AVAILABLE DATA |
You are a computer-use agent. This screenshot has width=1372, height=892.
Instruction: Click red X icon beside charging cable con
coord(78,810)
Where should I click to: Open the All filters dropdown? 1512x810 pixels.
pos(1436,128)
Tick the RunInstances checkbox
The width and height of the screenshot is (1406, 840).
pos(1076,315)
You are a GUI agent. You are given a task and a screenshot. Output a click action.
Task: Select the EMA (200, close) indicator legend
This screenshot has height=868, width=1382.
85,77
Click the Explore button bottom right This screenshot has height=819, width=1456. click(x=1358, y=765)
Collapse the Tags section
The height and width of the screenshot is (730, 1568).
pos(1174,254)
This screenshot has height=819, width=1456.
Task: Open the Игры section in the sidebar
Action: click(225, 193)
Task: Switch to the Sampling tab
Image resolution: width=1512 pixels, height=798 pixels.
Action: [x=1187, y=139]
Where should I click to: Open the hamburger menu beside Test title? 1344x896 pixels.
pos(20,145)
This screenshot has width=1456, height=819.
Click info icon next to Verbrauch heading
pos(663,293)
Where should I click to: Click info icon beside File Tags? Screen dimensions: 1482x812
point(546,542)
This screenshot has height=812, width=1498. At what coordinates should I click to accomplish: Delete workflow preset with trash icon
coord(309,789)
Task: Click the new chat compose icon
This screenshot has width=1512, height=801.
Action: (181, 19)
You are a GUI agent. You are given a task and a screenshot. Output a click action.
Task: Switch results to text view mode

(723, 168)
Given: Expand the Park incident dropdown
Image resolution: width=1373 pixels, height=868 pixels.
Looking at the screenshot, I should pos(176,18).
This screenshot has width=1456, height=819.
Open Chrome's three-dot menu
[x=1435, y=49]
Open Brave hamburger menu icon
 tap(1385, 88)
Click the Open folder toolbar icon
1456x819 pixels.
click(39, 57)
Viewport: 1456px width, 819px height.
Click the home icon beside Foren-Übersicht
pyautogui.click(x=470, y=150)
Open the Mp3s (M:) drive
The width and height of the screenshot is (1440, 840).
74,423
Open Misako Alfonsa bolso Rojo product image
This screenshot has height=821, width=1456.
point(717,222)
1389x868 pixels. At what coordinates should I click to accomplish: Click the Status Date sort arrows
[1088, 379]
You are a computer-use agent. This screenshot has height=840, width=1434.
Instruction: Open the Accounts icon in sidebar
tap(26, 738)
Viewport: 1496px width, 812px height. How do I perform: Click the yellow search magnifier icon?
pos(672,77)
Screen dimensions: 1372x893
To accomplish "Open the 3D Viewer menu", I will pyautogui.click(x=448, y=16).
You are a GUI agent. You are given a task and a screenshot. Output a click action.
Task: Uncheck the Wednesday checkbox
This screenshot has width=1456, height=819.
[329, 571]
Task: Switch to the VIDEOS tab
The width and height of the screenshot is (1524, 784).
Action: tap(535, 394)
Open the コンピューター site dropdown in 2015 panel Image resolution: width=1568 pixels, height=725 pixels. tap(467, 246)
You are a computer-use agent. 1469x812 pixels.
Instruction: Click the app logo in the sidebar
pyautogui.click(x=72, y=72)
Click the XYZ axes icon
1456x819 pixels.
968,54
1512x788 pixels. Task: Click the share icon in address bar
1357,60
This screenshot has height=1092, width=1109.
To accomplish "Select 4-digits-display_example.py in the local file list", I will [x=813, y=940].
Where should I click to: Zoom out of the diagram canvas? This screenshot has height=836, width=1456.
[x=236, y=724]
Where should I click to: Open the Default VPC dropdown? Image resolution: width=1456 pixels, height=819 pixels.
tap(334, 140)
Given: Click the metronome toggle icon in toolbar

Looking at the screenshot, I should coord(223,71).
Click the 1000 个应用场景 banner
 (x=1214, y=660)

TASK INSTRUCTIONS | Beginning at the line that holds "Where should I click to: Open the Default", reproduce the lines exactly up to and including the final line of the entries.

EXPECTED ANSWER |
Where should I click to: Open the Default VPC dropdown? Image resolution: width=1456 pixels, height=819 pixels.
tap(334, 140)
Given: Click the metronome toggle icon in toolbar

Looking at the screenshot, I should coord(223,71).
Click the 1000 个应用场景 banner
 (x=1214, y=660)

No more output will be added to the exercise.